Лысый — волосы лишь полукругом обрамляли голову — Дезире смахивал на официанта кафе, известного по афишам лучших сортов аперитива. Он, должно быть, это знал и заботился о своем сходстве, даже отпустил бакенбарды.
— Можешь говорить с комиссаром откровенно. Сегодня ночью ты обслуживал четвертый столик?
— Нет, мсье.
— Не видел двух мужчин — они были здесь недолго, — один из них уже в возрасте?
И, подмигнув Мегрэ, Фред добавил:
— Похож на меня.
— Нет, мсье.
— С кем разговаривала Арлетта?
— Она долго сидела со своим молодым человеком. Потом выпивала с американцами. Вот, пожалуй, и все. Уже перед уходом они сидели с Бетти — заказали у меня коньяк. Это записано им на счет. Можете проверить. Арлетта выпила две рюмки.
Из кухни вышла брюнетка. Бросив профессиональный взгляд на пустой зал, где, кроме Мегрэ, посторонних не было, она направилась к эстраде, села за пианино и тихо заговорила с музыкантами. Все трое обернулись на комиссара. Потом она дала музыкантам тональность. Юноша взял на саксофоне несколько нот, мужчина сел за ударные, и по залу поплыли звуки джаза.
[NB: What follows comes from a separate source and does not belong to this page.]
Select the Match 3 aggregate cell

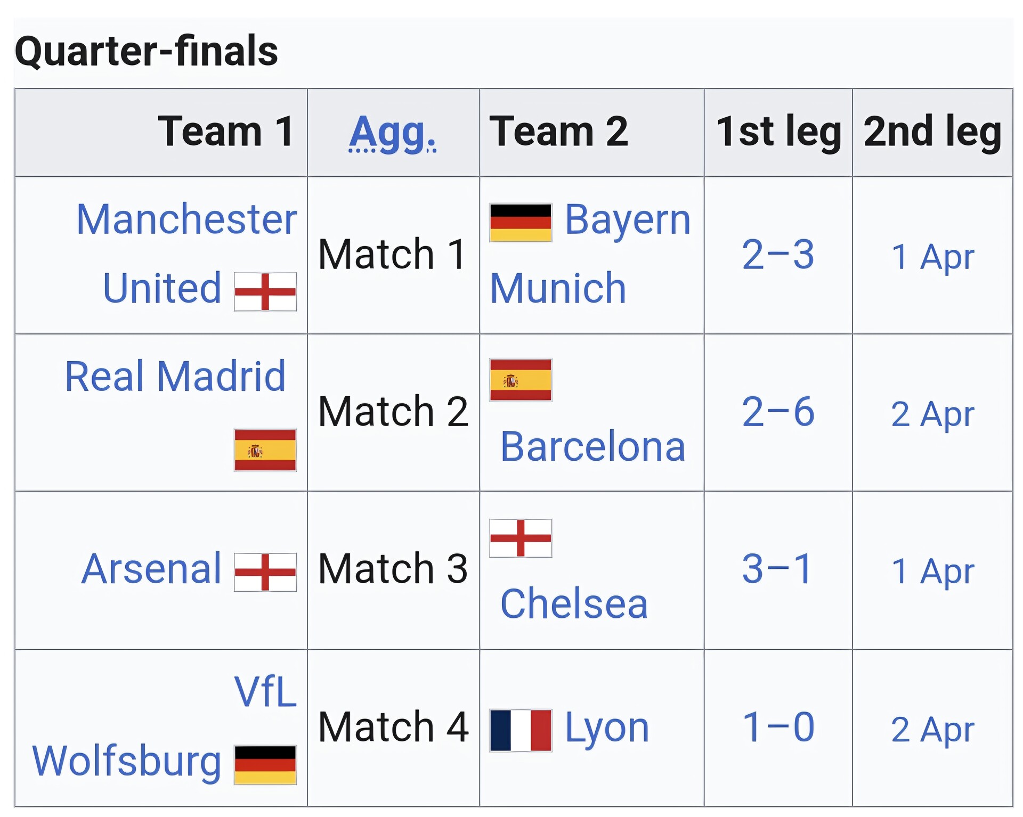(393, 569)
— Музыка должна звучать обязательно, — пояснил Фред. — Вполне возможно, что добрых полчаса никого не будет, но ни в коем случае нельзя допустить, чтобы, входя сюда, посетитель столкнулся с тишиной или увидел людей, застывших как изваяния. Ну так что вам предложить? Если вы останетесь, я посоветовал бы шампанское.
— Предпочту рюмочку коньяка.
— Я налью коньяк в бокал, а бутылку шампанского поставлю рядом. В принципе, особенно в начале вечера, мы подаем только шампанское, понимаете?
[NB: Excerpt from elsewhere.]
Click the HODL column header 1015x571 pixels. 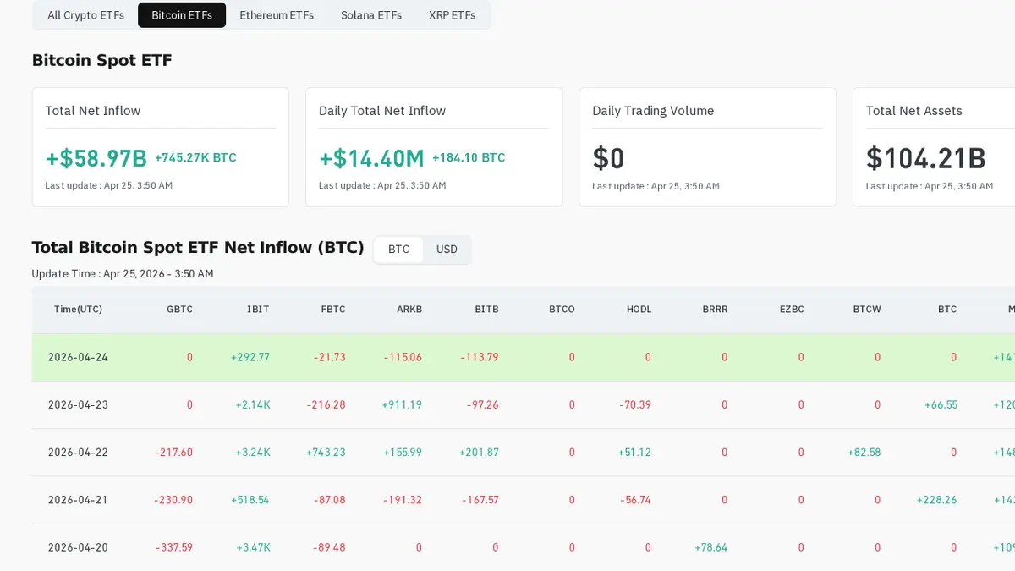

Своим ремеслом Фред занимался с явным удовольствием, словно осуществлял мечту всей жизни. Он поспевал везде. Его жена устроилась на стуле в глубине зала, позади музыкантов, и ей там тоже нравилось. Они, без сомнения, долго мечтали скопить на старость, и игра их, став привычкой, все еще продолжалась.
— Я посажу вас за шестой столик, где сидела Арлетта с кавалером. Если хотите поговорить с Таней, дождитесь, пока не заиграют яву, — это когда Жан-Жак берет аккордеон и Таня может передохнуть. Раньше у нас была пианистка. Потом пришла Таня. Узнав, что она играет, я подумал, а не попробовать ли ее в оркестре — так экономнее… Вот и Бетти. Вас представить?
Мегрэ, как обычный посетитель, занимал кабину, куда Фред привел молодую рыжеволосую женщину в голубоватом платье с блестками.
— Комиссар Мегрэ. Расследует убийство Арлетты. Не бойся. Он человек порядочный.
Бетти могла бы считаться хорошенькой, если бы от нее не исходили мужская сила и твердость, позволявшие принять ее за переодетого юношу, и это вызывало неловкость. Даже голос у нее был низкий и хрипловатый.
— Можно присесть?
— Прошу вас. Что вам предложить?
— Сейчас ничего. Пусть только Дезире поставит бокал.
Она казалась усталой, озабоченной. С трудом верилось, что она здесь для того, чтобы возбуждать мужчин, но Бетти, по-видимому, и не строила на свой счет иллюзий.